The financial armament of manufacturers takes advantage of a booming second-hand market


The booming used car market has helped the financial branches of automakers post record profits over the summer, easing pressure on the auto industry as production and sales are hampered by the shortage world of chips.

Volkswagen’s financial services arm, which includes a bank and offers leasing, insurance and financing in more than 45 countries, nearly tripled its profit before tax in the three months between July and September, to 1.5 billion euros, the company announced this week.

The German group’s automotive division, which delivered 2 million vehicles worldwide during that period, earned just € 100 million more, having been forced to cut production by almost a quarter in due to supply chain bottlenecks.

VW’s chief financial officer Arno Antlitz told reporters that the financial services industry had benefited not only from increased demand for used cars, but also from “very good residual values ​​and low risk costs.”

The financial arms of automakers tend to guarantee financing for their dealerships and benefit from both higher value loans and used cars with a higher resale or residual value than expected at the end of their lease.

Prices in the used car market have skyrocketed over the past year due to the squeeze in new car sales caused by the global chip shortage. In many cases, used vehicles change hands for a higher value than their factory-fresh counterparts.

The finance division of VW competitor General Motors also more than doubled its profits in the nine months to the end of September, the U.S. automaker revealed, with pre-tax profit reaching $ 3.9 billion, from 1 , $ 7 billion a year ago.

“Big engines were obviously the strong values ​​of used vehicles. . . and a decrease in amortization charges for the nine months, as well as a decrease in loan loss provisions due to reserve levels that were increased in the first half of 2020 at the start of the pandemic, ”said the CFO Susan Sheffield.

Ford Credit, which funds the American company’s customers and dealers, reported pre-tax profit of $ 3.7 billion in the same period, which included a record second quarter. The figure already exceeds the 2020 total by $ 1 billion.

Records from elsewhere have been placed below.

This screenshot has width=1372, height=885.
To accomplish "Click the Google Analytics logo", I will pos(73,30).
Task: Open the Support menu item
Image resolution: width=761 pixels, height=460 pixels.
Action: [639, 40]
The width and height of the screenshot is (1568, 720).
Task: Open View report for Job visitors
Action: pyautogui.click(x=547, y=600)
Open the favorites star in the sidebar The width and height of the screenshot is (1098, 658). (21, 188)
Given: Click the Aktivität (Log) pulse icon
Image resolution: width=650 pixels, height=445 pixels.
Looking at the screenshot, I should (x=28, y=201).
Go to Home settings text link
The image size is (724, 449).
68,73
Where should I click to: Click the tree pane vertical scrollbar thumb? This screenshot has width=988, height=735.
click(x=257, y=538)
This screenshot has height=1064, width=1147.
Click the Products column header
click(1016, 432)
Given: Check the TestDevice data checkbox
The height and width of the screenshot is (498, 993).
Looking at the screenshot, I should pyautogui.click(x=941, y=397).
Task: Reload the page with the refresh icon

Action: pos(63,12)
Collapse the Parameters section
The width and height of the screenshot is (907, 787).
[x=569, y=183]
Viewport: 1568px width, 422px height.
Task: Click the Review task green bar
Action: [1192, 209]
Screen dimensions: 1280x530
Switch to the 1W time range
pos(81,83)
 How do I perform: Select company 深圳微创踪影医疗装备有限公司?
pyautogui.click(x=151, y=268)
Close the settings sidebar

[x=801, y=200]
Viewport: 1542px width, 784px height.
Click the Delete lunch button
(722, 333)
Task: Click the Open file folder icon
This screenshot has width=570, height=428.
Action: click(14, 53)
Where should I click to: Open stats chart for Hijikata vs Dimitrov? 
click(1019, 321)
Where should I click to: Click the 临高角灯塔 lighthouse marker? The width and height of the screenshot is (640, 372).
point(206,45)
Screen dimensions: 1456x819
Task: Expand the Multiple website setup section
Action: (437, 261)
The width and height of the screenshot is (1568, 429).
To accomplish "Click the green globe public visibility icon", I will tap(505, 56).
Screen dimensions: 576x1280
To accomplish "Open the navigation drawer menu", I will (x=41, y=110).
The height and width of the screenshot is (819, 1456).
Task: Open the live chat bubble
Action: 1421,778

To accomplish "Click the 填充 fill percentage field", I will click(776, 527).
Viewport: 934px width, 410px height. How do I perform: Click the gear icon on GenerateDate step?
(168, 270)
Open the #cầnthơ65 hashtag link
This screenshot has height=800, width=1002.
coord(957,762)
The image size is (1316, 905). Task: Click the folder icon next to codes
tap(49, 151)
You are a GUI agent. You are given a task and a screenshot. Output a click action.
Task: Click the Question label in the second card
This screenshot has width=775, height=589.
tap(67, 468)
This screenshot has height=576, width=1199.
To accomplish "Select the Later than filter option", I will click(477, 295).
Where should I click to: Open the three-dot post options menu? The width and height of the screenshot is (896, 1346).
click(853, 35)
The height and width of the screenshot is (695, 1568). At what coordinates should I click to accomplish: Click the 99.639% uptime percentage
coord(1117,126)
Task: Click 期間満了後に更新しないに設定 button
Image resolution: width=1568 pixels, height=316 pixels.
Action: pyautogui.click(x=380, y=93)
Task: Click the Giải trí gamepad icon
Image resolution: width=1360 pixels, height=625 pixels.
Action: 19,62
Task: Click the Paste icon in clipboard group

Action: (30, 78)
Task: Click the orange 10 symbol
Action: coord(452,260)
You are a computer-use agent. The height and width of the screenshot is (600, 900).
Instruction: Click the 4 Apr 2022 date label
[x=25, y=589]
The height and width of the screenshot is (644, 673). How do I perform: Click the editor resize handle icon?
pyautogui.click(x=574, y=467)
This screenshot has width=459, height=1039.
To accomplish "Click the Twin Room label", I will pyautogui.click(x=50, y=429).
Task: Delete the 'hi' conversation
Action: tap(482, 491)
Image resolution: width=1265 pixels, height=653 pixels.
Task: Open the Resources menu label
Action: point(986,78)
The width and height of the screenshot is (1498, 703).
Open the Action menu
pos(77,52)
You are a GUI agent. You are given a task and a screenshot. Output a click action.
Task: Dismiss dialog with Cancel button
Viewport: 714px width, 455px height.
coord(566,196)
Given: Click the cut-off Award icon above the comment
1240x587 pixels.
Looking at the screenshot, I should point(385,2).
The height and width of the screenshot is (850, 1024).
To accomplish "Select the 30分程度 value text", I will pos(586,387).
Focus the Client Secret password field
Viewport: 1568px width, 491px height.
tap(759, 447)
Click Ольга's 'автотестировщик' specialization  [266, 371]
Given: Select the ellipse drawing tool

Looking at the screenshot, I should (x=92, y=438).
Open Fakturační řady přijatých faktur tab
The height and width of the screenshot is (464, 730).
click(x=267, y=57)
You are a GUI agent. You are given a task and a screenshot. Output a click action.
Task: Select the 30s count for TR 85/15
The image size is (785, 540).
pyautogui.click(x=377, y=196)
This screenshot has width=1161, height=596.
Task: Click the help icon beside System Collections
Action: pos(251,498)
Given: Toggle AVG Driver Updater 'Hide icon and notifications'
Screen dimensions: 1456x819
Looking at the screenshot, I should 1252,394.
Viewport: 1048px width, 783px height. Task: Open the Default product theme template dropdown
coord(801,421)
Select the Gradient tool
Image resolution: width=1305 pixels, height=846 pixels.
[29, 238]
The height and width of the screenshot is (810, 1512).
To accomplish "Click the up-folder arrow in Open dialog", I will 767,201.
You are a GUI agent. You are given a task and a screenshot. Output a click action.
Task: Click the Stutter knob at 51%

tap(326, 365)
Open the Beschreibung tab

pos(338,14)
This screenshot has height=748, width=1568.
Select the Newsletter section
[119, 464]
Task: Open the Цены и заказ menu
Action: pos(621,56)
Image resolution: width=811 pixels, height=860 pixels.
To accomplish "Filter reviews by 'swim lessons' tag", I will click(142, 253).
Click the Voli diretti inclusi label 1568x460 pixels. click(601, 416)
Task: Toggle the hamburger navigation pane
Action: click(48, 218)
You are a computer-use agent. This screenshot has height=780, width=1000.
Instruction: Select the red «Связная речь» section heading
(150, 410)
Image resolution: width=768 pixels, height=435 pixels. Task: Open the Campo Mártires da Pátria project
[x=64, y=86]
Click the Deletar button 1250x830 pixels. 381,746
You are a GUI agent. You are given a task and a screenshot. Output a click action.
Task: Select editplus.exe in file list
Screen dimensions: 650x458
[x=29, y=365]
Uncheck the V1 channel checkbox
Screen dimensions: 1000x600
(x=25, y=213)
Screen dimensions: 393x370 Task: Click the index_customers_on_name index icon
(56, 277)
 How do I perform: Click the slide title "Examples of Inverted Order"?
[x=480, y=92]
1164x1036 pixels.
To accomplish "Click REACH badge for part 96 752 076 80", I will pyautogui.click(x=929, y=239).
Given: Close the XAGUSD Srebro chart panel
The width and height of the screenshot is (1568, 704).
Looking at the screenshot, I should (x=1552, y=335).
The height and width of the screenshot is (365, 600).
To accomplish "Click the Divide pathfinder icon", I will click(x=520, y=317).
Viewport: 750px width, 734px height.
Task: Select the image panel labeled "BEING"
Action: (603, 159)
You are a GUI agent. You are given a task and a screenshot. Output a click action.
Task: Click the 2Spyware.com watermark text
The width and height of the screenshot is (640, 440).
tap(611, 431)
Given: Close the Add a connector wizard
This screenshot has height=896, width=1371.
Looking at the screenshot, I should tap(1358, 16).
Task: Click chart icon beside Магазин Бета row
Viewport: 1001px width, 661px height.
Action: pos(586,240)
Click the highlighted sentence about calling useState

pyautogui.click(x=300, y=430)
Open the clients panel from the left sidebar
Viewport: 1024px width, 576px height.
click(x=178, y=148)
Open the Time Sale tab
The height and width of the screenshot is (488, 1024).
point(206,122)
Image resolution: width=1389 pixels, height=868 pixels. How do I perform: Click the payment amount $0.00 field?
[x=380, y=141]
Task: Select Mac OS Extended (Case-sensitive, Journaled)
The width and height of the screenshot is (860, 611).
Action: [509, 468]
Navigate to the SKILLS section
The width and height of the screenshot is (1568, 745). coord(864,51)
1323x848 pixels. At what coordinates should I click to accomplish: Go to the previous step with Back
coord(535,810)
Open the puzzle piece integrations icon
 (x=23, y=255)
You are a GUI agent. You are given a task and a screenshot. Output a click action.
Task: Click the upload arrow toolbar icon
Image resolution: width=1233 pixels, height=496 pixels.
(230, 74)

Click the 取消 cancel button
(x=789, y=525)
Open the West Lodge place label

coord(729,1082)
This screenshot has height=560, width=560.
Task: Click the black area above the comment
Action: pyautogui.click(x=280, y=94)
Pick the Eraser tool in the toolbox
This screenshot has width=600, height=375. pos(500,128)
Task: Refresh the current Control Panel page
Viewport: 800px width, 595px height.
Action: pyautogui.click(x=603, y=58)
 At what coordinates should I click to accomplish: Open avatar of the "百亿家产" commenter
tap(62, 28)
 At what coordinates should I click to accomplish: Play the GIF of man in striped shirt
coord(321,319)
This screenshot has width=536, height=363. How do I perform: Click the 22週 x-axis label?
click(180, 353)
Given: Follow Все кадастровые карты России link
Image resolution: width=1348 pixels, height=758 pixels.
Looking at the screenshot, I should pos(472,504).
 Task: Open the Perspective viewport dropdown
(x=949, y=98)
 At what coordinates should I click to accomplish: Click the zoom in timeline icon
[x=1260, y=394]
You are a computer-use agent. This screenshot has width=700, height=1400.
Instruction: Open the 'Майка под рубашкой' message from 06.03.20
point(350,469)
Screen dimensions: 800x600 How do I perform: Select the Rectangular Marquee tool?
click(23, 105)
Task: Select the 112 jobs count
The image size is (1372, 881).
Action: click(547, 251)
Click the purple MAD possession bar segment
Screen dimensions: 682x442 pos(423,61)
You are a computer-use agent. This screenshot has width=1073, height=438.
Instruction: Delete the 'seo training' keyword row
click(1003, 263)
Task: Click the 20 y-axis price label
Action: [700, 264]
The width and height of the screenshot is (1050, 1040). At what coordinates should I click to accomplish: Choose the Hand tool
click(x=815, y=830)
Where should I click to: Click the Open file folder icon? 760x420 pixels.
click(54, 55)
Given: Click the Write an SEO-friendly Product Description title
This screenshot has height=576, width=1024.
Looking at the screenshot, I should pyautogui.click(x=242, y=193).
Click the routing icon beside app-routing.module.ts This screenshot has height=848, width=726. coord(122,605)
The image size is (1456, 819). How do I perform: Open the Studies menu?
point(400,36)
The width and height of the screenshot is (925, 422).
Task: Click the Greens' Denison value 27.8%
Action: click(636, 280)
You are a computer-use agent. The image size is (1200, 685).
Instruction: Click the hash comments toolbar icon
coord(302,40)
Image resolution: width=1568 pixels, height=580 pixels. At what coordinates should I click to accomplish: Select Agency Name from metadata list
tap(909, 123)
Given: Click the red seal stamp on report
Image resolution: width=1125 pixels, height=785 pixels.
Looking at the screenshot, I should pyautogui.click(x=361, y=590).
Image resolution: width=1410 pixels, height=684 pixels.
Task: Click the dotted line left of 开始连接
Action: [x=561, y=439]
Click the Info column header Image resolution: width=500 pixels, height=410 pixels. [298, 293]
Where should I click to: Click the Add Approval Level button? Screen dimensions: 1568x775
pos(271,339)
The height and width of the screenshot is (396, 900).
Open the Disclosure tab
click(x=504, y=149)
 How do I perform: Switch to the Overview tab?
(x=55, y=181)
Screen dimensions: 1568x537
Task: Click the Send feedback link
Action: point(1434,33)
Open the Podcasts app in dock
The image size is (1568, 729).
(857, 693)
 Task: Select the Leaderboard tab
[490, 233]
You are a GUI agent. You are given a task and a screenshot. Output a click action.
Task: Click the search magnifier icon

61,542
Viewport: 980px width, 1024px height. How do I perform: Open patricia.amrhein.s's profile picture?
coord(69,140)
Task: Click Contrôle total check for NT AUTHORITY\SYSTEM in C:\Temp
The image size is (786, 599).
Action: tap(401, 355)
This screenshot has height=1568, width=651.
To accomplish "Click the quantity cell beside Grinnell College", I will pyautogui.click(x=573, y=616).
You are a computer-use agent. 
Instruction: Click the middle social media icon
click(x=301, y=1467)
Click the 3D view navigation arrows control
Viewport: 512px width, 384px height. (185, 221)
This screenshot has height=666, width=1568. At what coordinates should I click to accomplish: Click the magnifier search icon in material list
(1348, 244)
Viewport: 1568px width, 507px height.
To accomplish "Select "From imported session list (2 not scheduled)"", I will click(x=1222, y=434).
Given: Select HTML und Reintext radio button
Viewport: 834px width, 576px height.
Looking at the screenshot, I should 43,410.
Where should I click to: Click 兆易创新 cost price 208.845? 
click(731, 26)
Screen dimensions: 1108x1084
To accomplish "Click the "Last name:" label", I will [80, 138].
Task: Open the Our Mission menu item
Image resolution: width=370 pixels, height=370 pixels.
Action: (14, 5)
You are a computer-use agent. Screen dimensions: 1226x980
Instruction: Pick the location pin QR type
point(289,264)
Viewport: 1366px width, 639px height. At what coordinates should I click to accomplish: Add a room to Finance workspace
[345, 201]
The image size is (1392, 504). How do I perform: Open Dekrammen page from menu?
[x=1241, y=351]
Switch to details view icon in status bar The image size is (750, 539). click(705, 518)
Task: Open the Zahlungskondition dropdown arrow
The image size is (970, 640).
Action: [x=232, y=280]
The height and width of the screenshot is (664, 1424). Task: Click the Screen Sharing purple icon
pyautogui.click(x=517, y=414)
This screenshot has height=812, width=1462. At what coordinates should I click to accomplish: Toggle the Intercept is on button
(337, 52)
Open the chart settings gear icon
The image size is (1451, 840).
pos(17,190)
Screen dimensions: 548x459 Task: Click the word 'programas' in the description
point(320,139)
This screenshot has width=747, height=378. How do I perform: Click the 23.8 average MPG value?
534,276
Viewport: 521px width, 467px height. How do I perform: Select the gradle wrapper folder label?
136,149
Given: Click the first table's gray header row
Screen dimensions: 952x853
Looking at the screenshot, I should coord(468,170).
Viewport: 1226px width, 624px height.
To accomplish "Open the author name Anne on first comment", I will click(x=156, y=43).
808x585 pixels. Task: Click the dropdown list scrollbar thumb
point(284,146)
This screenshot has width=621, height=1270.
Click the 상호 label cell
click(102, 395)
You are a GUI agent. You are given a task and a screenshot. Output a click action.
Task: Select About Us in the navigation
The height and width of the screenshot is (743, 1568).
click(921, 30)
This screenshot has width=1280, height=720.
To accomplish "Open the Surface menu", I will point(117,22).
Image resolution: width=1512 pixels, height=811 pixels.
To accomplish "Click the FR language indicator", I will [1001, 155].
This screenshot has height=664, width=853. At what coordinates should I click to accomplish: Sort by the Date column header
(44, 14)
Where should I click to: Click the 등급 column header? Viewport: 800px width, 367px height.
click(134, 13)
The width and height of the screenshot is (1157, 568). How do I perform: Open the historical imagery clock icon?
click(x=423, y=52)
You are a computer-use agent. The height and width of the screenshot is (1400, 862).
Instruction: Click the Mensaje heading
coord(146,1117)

Daimler’s financial services arm, Daimler Mobility, was hit by bottlenecks in the last quarter, but the Stuttgart-based automaker said it also aims to “use new market potential in the market. used car market as well as through more flexible leasing and rental products, especially for electric vehicles ”.

Not all car manufacturers have in-house financing arms, but some of them are moving to the region, aware of the profits to be made.

Stellantis, the group resulting from the merger of French PSA and Fiat Chrysler, is in the process of opening one in the United States after having bought in September the financial services group First Investors.

“I think it’s really important for the company to have a finco,” Stellantis CFO Richard Palmer said last week. “This is clearly a great source of profitability in the medium term,” he said, citing rival GM’s decision to buy AmeriCredit as the basis of its lending business, which now gives it a “very strong portfolio. solid with a very profitable activity “.

While their main businesses have been squeezed, some automakers have even used their own financial arms to help them finance their overall business. Renault received € 1 billion from RCI Banque, its internal financing subsidiary, after the European Central Bank changed the rules this year regarding dividend payment limits. The injection gives the French automaker “sufficient margin to cover investments and restructuring” for the second half of the year, CFO Clotilde Delbos said earlier this month.